For those with a little more disposable income, getting involved in a syndicate with 20 other shareholders or a partnership of 10 owners offers much higher returns. “Your 10 and 20 share groups have ongoing fees.” Peacock says. “You’ve got an upfront cost to buy your share and then there’s a monthly fee. The 20 share people might put in $130 a month and that covers everything. We find monthly is the way to go so that people can budget around it.“

While race day might bring the finest hats, dresses and suits out of the closet that’s not to say participants are limited to those with the finest threads. “It’s all walks of life. In fact we generally get young people, they’ll come in during their early twenties and generally stick with it.” Peacock admits. “We had a guy who was 92 and he rang up and said he wanted to join but could he leave his shares to his grandson.”
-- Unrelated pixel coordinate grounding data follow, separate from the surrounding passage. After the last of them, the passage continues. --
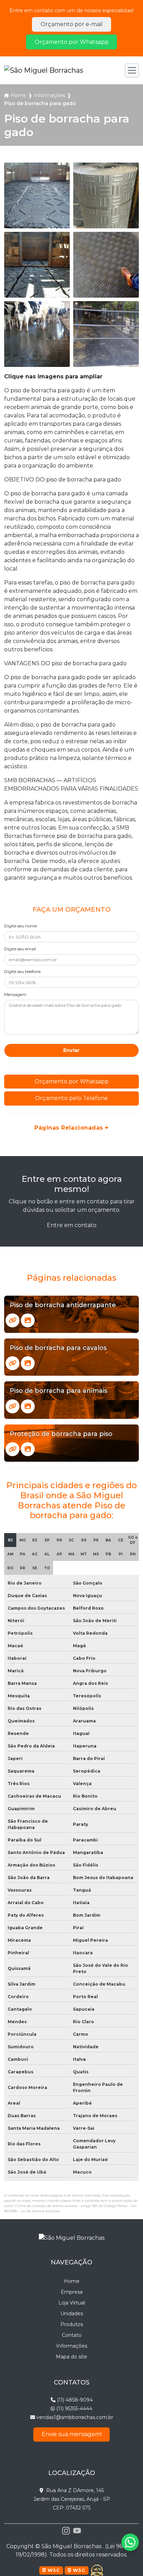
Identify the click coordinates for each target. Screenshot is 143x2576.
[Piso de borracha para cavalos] (12, 1363)
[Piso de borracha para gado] (37, 195)
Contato (72, 2335)
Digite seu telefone (22, 971)
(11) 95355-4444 (73, 2408)
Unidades (71, 2313)
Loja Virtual (71, 2303)
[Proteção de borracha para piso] (12, 1449)
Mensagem (15, 994)
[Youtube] (77, 2531)
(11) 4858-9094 (74, 2400)
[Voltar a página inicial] (43, 70)
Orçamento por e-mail (72, 24)
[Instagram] (66, 2531)
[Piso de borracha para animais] (12, 1406)
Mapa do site (71, 2357)
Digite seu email (20, 948)
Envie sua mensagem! (72, 2434)
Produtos (71, 2324)
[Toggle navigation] (132, 70)
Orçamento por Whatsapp (72, 42)
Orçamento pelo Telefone (71, 1098)
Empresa (72, 2292)
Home (18, 95)
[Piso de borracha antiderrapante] (12, 1320)
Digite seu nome (20, 925)
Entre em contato (71, 1225)
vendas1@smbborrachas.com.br (74, 2417)
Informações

“You might get a group of mates that set up their own syndicate and buy a couple of shares in the one horse.” Peacock offers before giving the secret to success. “We advise that instead of buying one horse they spread their risk and buy shares in several horses and then they get more action along the way. Instead of buying a whole horse - buy 20% of five horses.”

So what should prospective thoroughbred owners keep in mind when considering getting involved? “We tell people not to expect enormous things. You’re taking a punt getting into racehorses so you should go into it hoping rather than expecting to make money”, says Peacock. “In the long run very few people make a profit out of racing but you can have a hell of a lot of fun along the way. It’s like buying a lotto ticket but more interesting!”

Syndication: Probably the easiest way to get involved with racing outside of a bookmaker’s office. After the up-front and one-off payment you’re ready to follow your horses all over the country. Starting from under $1000.

Partnership: The next level for those with a bit more disposable income and passion for the track. This is most popular amongst groups of friends who want to experience the thrill and pride of seeing their charges race. Shares cost from $1000 to $10,000, and monthly fees starting from $130 a month.

Sole Ownership: One for the racing aficionados. They might have to keep their horse in oats all year round but they also get a big say in any major decisions along with the trainer. Having a tilt at the Melbourne Cup could be their choice. Buying a thoroughbred can cost as little as $1000 or as much as a million. Maintenance costs average around $15,000 a year.

Leasing: The try-before-you-buy option. The horse will race under your name while you’re paying but you’ll have to keep it fed and fit. And should the horse start winning the owner will want it back at the end of the lease. A typical lease structure involves paying the owner one third of any winnings.